§ Task details:
Going through the data below, copy out each line where the word "agent" shows up.

Stored data entries
((

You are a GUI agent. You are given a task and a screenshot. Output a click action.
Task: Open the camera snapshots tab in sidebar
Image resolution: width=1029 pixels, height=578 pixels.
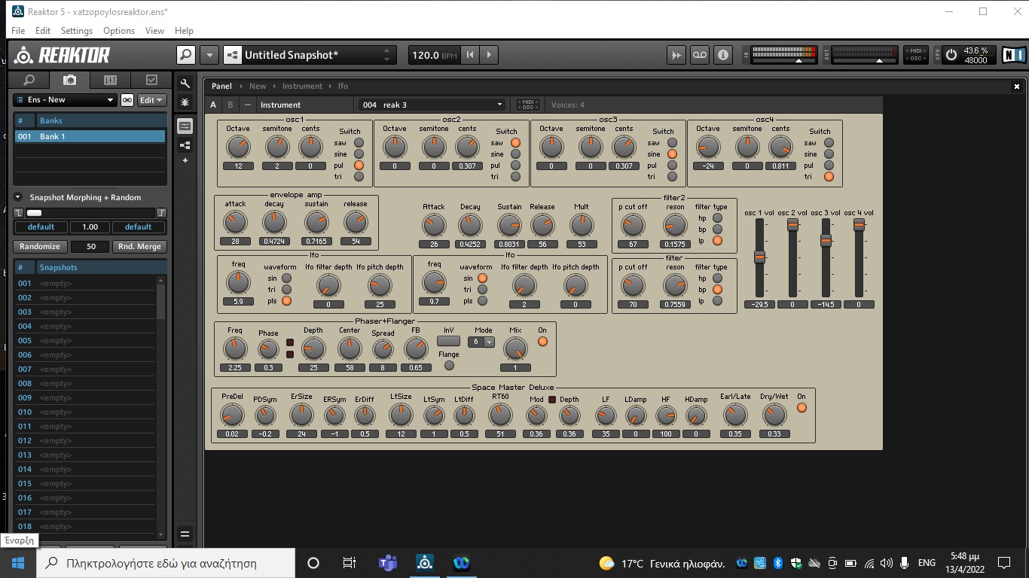[69, 81]
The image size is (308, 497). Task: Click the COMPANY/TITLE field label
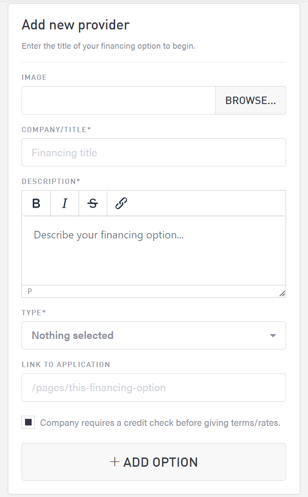click(x=56, y=130)

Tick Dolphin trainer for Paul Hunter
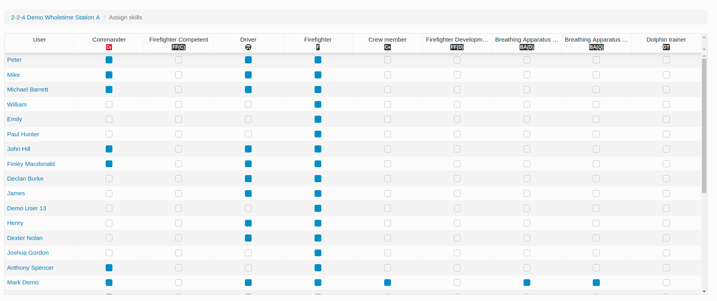pyautogui.click(x=666, y=134)
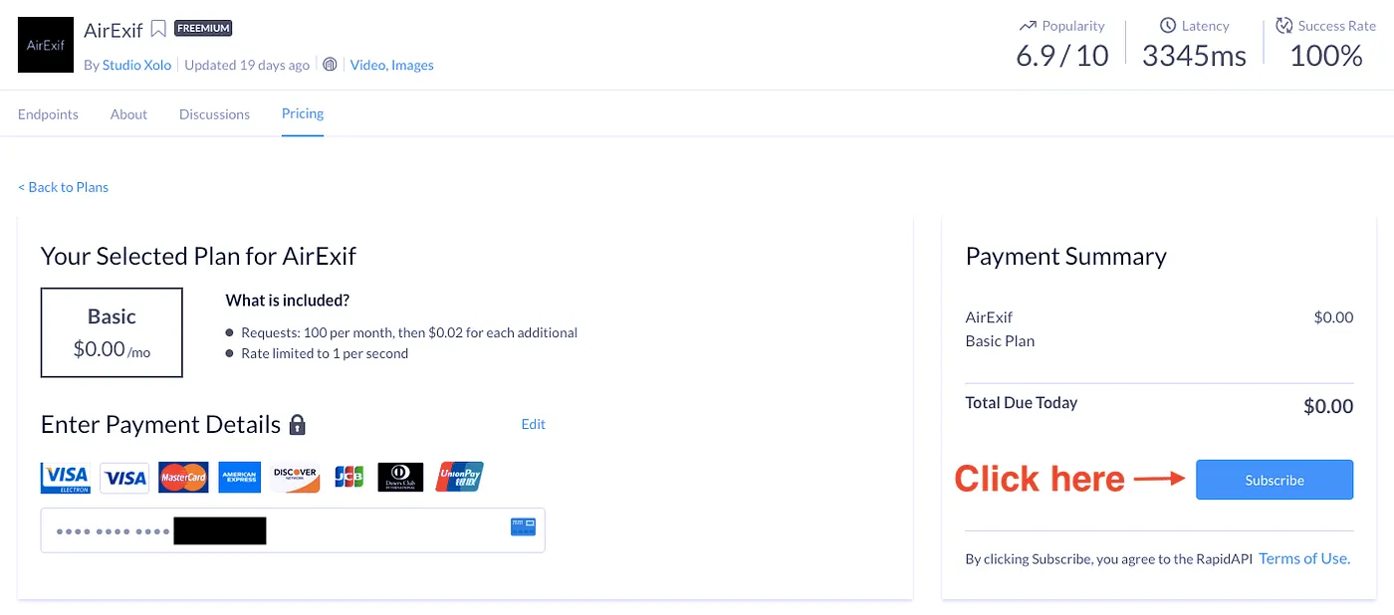Click the masked card number field

293,530
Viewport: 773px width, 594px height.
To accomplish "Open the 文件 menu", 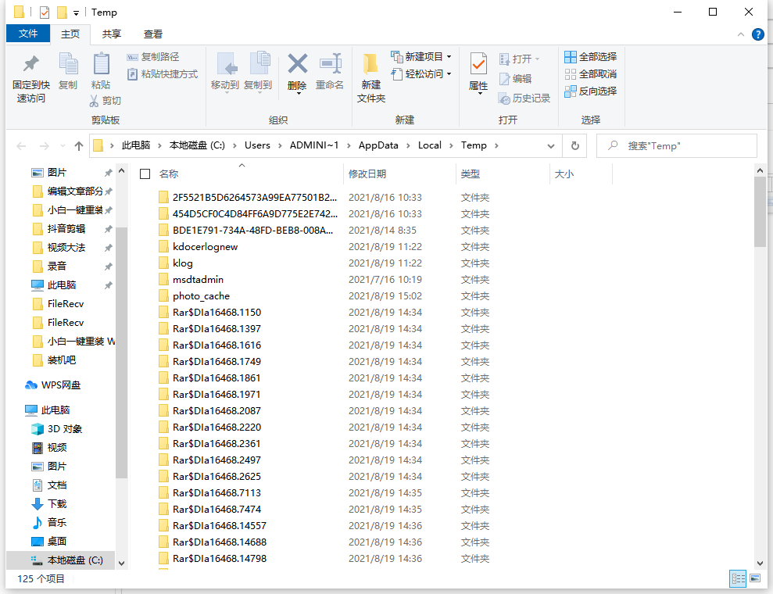I will tap(28, 34).
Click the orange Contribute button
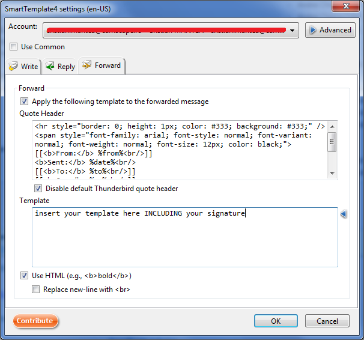Viewport: 364px width, 340px height. (35, 321)
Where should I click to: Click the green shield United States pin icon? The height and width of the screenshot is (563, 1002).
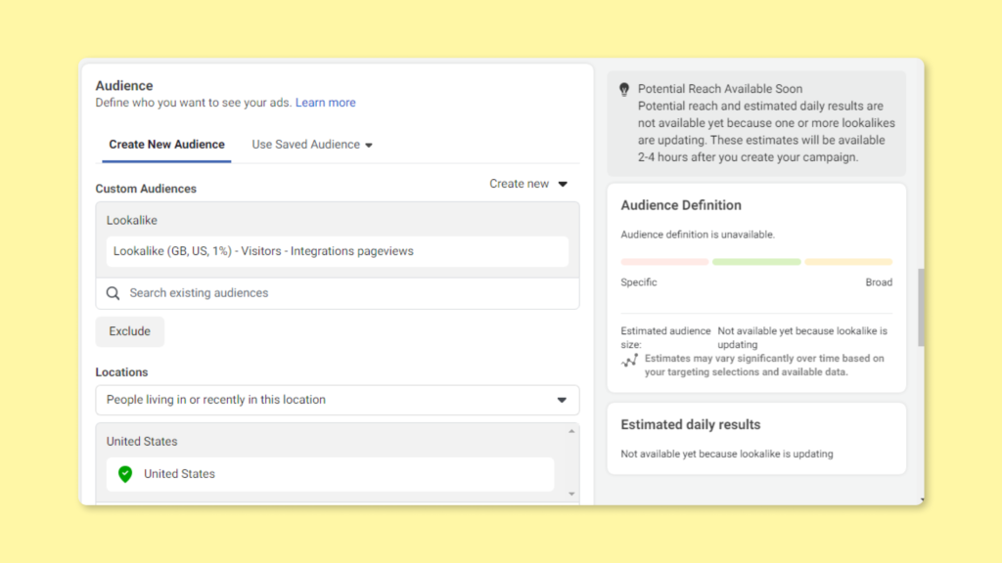[125, 474]
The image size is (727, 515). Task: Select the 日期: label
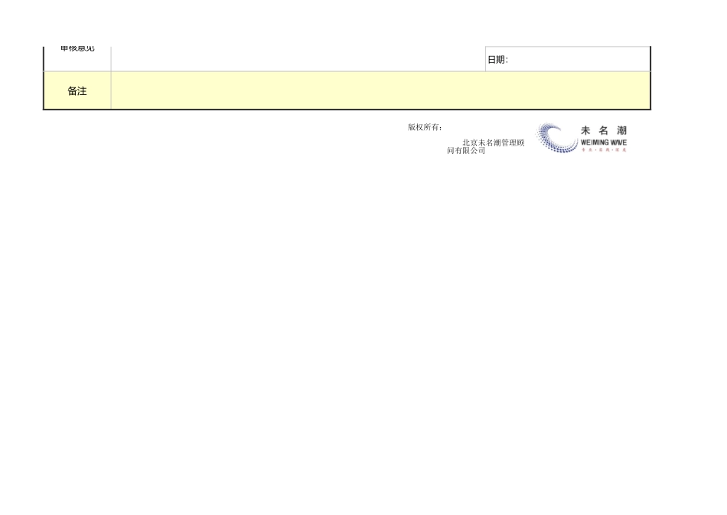click(x=497, y=60)
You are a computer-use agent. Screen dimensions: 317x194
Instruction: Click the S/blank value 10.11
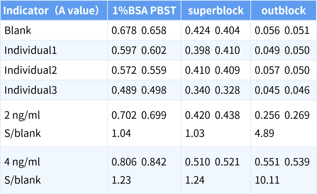tap(267, 180)
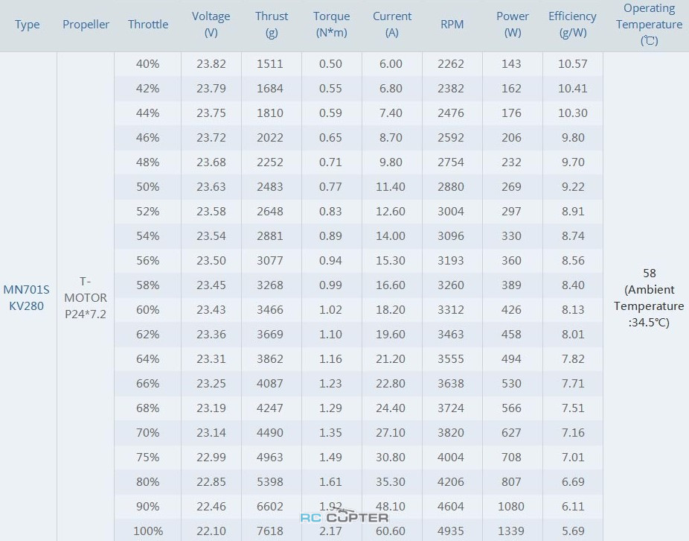Select the 40% throttle cell

point(148,64)
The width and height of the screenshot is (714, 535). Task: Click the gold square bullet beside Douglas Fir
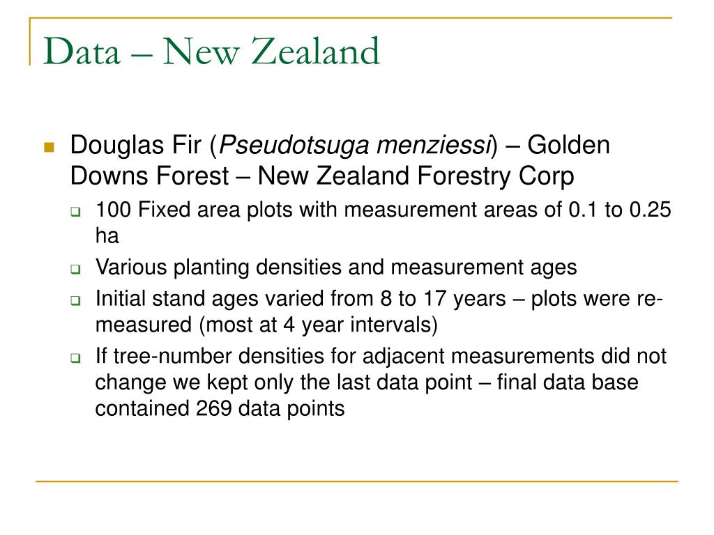click(x=50, y=147)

))

§ Response below:
You are a GUI agent. You are given a task and a screenshot. Output a click action.
You are a computer-use agent. Screen dimensions: 317x194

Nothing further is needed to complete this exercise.